Task objective – Collect all lines from the records below that include the word "profile".

Stored data
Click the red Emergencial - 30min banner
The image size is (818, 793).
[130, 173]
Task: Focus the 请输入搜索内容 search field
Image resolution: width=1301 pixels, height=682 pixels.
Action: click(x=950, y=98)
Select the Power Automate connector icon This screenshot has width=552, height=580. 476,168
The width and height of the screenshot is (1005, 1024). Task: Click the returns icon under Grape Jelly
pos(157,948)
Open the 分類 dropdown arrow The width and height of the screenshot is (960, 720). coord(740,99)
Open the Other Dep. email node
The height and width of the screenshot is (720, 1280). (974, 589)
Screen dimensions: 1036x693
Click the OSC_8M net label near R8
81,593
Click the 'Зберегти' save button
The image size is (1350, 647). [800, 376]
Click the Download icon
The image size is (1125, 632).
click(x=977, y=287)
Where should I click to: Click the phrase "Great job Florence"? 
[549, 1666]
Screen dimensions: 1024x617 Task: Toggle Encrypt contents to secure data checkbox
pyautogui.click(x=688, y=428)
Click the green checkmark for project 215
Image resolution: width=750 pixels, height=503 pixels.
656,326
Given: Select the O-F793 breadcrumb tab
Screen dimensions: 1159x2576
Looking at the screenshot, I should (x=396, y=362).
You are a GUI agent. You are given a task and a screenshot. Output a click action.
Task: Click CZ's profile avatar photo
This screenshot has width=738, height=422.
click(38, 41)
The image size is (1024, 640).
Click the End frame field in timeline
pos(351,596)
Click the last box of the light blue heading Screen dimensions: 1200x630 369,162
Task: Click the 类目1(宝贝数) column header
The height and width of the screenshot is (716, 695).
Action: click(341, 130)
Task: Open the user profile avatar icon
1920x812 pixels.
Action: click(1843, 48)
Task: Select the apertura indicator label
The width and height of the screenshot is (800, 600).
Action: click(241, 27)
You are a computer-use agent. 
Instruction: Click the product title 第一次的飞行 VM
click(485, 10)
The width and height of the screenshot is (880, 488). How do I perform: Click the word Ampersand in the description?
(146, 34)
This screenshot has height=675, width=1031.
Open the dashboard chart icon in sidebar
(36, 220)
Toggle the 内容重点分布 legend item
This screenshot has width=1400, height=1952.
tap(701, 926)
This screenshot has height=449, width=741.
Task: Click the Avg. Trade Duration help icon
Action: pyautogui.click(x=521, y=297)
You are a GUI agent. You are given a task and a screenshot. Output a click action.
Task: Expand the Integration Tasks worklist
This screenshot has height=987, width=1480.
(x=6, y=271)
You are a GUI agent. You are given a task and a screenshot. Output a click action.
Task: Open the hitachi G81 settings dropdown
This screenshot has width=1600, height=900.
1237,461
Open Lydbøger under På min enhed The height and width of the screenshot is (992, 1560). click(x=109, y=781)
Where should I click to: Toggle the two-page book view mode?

Answer to this exercise –
Task: Click CZ's profile avatar photo
Task: Open the user profile avatar icon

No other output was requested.